DOCUMENT TEXT ▸
········
NEWS > Endurance
Posted by Equestrian Queensland on 04/09/2014.

Top 20 result for teen Toft

Queensland teenager Alexandra Toft has finished in the top 20 of the FEI World Equestrian Games (WEG) 2014, one of only 38 riders from more than170 starters to finish the challenging 160 kilometre event.

Alexandra, a member of Australia’s first all-female WEG Australian Endurance Team finished in 19th position with a time of 10:11:23 which is a remarkable feat given it is only her ninth 160 kilometre ride.  

Speaking at the end of the day Alex said she was relieved to complete the course.  

“Finishing in the top 20 was my goal from the outset. I did my best and I’m very happy, relieved and excited to be in the top 20.

“It was a very tough day and one of the most challenging courses I’ve completed. Charlotte my horse was amazing. She’s young and it’s just the beginning for her.
········
PROBLEMS AND TASKS ▸
(1) In the endurance news item, list the three words Alex uses to describe how she feels in her quoted sentence beginning "I did my best".
(2) Retype part of the endurance news item, beginning at the words "NEWS > Endurance" and stopping after "160 kilometre event.".
You won't need the data that follows.

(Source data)
········
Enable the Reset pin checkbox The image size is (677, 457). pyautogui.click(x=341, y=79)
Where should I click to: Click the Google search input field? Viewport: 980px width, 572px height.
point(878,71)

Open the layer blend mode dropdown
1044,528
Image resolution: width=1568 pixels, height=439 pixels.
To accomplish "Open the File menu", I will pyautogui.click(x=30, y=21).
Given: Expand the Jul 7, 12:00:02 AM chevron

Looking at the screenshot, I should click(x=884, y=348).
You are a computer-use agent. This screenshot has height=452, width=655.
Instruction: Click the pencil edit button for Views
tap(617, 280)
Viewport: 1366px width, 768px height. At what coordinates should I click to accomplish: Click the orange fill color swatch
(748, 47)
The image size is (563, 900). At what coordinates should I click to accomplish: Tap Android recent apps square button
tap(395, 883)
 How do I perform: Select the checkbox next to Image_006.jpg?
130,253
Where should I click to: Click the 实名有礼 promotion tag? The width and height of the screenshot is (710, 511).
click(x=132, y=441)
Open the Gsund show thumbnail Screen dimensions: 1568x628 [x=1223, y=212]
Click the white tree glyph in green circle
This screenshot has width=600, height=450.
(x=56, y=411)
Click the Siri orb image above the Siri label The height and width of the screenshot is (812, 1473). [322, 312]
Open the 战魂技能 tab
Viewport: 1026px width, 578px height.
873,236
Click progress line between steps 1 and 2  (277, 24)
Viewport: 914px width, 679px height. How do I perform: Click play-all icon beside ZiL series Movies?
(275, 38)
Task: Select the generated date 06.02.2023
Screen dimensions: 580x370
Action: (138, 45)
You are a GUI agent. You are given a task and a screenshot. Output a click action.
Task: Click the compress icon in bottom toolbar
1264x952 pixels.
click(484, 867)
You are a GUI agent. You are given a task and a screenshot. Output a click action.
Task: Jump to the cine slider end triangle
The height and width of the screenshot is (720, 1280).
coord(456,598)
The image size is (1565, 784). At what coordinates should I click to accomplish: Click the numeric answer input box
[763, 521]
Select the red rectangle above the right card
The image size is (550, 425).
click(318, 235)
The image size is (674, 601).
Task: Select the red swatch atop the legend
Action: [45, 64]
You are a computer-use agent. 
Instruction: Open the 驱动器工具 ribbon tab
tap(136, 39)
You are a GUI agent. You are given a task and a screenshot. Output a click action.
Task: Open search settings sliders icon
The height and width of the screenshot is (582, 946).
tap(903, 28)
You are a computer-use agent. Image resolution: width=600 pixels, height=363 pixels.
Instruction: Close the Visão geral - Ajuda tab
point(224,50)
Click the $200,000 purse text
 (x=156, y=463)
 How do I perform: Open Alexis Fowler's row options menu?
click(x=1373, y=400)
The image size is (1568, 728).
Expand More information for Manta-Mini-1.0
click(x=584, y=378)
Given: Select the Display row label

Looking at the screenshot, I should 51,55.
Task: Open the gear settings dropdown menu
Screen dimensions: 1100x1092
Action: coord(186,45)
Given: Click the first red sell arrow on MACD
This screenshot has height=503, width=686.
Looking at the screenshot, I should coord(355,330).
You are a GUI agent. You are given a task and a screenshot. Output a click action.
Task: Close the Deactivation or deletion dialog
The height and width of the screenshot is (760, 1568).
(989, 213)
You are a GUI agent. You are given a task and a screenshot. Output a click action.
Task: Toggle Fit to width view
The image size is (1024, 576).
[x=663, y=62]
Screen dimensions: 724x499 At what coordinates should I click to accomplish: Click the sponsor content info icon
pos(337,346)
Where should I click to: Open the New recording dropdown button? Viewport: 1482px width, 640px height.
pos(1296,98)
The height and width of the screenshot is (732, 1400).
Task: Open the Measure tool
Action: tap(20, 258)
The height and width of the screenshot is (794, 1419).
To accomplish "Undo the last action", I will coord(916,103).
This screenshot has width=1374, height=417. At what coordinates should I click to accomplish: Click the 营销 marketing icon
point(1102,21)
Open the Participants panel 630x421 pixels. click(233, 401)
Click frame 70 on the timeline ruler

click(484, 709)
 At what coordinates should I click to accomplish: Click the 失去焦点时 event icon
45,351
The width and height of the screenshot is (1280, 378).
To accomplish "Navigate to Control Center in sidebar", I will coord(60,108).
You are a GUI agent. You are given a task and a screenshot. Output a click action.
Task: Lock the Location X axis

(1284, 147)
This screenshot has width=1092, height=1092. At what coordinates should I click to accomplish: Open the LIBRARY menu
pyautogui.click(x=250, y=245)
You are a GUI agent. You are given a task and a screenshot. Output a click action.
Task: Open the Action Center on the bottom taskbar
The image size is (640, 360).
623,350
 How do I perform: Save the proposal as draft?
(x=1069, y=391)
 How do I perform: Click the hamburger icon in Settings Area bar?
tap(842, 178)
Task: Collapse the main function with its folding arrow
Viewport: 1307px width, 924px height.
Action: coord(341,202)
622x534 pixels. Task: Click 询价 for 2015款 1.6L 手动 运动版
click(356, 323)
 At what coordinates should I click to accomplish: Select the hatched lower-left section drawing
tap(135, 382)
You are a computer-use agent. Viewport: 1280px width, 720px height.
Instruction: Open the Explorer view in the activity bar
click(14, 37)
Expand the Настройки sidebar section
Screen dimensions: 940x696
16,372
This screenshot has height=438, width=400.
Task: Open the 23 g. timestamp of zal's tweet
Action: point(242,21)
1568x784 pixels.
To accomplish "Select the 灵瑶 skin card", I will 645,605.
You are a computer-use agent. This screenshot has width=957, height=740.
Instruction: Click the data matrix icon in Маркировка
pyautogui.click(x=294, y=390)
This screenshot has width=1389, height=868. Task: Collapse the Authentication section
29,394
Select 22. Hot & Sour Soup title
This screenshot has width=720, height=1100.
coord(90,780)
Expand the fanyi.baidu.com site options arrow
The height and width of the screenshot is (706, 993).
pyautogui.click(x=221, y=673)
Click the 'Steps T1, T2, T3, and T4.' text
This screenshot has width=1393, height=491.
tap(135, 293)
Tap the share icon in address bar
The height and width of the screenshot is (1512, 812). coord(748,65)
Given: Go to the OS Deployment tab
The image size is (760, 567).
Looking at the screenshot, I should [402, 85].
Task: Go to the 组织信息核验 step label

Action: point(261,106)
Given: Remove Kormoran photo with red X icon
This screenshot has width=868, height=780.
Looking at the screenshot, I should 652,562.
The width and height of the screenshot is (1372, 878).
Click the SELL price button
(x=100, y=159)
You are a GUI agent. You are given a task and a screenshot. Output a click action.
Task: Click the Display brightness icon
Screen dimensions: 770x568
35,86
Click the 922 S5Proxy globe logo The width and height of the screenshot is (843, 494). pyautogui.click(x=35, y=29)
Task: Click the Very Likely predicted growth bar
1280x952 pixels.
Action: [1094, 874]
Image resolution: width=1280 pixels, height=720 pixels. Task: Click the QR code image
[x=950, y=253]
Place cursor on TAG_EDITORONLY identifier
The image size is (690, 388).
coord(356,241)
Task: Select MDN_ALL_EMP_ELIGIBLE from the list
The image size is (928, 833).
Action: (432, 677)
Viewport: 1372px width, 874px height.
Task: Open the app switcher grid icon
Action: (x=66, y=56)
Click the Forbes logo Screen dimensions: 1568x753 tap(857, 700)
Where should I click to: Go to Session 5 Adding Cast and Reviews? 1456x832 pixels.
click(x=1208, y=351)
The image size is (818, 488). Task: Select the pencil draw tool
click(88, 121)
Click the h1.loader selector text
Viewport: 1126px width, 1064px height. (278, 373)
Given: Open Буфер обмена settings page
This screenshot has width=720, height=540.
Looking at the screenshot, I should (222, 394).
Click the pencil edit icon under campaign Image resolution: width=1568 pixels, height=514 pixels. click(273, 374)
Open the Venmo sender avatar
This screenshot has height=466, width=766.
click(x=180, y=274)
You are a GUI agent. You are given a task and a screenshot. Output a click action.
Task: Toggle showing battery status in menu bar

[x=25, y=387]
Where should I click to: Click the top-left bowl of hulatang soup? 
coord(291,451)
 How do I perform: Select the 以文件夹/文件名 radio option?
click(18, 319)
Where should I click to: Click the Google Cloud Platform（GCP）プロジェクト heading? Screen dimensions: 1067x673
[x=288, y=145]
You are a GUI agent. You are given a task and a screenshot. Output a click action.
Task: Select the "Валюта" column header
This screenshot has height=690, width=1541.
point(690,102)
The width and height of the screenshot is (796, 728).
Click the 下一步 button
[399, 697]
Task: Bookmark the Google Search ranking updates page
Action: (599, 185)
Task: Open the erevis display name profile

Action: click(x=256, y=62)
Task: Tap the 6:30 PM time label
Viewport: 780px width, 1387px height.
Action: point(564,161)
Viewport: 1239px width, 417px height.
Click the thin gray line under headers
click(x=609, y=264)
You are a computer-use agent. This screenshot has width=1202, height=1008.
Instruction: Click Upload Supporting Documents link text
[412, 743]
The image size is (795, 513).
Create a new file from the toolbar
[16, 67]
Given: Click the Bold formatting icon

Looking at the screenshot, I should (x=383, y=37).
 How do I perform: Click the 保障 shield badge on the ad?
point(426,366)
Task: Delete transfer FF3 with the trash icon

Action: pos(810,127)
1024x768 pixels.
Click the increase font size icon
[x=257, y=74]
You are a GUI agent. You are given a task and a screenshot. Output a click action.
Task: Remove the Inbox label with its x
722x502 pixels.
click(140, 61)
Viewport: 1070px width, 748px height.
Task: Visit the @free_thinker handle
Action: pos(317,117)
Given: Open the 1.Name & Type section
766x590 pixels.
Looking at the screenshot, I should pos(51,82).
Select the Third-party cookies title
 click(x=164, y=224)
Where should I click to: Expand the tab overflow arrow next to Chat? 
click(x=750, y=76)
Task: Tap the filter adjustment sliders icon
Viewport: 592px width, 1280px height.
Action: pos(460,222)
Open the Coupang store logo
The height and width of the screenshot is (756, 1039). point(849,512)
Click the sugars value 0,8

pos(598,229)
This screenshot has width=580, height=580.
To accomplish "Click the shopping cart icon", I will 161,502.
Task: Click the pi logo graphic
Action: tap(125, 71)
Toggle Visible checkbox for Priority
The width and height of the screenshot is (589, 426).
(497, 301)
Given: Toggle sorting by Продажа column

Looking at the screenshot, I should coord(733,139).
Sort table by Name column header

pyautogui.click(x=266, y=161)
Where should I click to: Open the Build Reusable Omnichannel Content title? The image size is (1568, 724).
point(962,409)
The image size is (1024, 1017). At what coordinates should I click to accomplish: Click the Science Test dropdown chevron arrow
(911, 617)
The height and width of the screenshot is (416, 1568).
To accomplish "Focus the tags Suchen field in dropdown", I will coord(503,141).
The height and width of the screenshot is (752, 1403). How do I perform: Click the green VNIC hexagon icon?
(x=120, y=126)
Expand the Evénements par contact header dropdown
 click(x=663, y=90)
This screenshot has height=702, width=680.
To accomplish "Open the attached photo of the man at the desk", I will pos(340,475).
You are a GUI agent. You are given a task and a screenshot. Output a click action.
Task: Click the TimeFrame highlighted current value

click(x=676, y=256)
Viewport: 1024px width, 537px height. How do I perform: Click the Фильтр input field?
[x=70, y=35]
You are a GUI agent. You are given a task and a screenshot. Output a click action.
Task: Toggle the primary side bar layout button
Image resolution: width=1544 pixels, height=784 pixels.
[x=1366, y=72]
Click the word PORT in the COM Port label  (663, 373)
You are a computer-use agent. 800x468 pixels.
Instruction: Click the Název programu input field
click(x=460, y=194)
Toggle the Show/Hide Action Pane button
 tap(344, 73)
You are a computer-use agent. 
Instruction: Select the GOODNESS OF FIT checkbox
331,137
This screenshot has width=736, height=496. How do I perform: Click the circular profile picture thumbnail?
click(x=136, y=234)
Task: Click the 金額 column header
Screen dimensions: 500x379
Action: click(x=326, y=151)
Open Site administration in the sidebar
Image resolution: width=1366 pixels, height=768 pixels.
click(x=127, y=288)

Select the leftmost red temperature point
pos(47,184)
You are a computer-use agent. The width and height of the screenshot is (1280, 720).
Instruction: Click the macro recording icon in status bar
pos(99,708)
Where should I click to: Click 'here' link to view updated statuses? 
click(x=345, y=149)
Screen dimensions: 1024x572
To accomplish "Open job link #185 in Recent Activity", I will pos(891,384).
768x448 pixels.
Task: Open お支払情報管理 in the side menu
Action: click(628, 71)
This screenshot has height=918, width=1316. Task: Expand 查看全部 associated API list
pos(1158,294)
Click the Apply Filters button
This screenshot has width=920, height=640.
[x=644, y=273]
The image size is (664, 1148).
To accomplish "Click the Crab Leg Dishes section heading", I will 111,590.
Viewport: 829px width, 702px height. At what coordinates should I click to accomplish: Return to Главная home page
········
RESPONSE LIST ▸
(1) happy, relieved, excited

(2)
NEWS > Endurance
Posted by Equestrian Queensland on 04/09/2014.

Top 20 result for teen Toft

Queensland teenager Alexandra Toft has finished in the top 20 of the FEI World Equestrian Games (WEG) 2014, one of only 38 riders from more than170 starters to finish the challenging 160 kilometre event.